▶ _TASK BRIEF_:
Return only the tail of the data below, word for word: the line with "Instruction: Click the Service" and each line after it through the final one.

▶ _RECORDS TO USE_:
Start of Block

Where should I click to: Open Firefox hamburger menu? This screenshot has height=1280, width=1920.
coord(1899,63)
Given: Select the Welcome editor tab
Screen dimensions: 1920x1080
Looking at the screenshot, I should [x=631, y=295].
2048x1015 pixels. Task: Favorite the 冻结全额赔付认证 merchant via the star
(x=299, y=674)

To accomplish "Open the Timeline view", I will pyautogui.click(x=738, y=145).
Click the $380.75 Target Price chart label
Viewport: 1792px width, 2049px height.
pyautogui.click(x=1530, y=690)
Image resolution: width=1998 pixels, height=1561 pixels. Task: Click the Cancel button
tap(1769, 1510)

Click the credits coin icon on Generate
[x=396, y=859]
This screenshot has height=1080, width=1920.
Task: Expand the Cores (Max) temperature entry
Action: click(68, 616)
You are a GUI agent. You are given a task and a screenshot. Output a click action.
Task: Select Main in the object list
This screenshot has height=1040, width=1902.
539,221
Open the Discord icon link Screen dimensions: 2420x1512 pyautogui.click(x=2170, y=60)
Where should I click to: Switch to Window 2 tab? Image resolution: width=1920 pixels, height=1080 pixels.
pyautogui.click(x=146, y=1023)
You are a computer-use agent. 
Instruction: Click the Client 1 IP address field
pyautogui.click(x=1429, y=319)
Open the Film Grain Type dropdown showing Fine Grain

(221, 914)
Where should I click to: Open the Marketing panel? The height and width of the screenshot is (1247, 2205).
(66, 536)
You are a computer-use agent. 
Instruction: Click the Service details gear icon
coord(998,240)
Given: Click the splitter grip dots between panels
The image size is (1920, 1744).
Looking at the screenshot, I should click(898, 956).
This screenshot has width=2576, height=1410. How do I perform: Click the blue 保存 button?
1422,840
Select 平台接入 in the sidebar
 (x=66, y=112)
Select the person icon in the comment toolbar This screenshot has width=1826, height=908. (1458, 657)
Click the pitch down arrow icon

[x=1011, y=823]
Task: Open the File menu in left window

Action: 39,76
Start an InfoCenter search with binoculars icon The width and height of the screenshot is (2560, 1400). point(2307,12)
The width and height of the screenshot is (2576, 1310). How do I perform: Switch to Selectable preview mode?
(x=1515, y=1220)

End of Block

▶ _TASK OUTPUT_:
Instruction: Click the Service details gear icon
coord(998,240)
Given: Click the splitter grip dots between panels
The image size is (1920, 1744).
Looking at the screenshot, I should click(898, 956).
This screenshot has width=2576, height=1410. How do I perform: Click the blue 保存 button?
1422,840
Select 平台接入 in the sidebar
 (x=66, y=112)
Select the person icon in the comment toolbar This screenshot has width=1826, height=908. (1458, 657)
Click the pitch down arrow icon

[x=1011, y=823]
Task: Open the File menu in left window

Action: 39,76
Start an InfoCenter search with binoculars icon The width and height of the screenshot is (2560, 1400). point(2307,12)
The width and height of the screenshot is (2576, 1310). How do I perform: Switch to Selectable preview mode?
(x=1515, y=1220)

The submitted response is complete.